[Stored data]
+++
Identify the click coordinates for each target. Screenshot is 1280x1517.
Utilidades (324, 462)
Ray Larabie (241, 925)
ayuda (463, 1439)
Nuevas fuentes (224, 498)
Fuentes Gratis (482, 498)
+++
= GOAL OF THE EXERCISE =
Please write out the data again exactly as it stands.

= ANSWER FOR THIS EXERCISE =
Identify the click coordinates for each target. Screenshot is 1280x1517.
Utilidades (324, 462)
Ray Larabie (241, 925)
ayuda (463, 1439)
Nuevas fuentes (224, 498)
Fuentes Gratis (482, 498)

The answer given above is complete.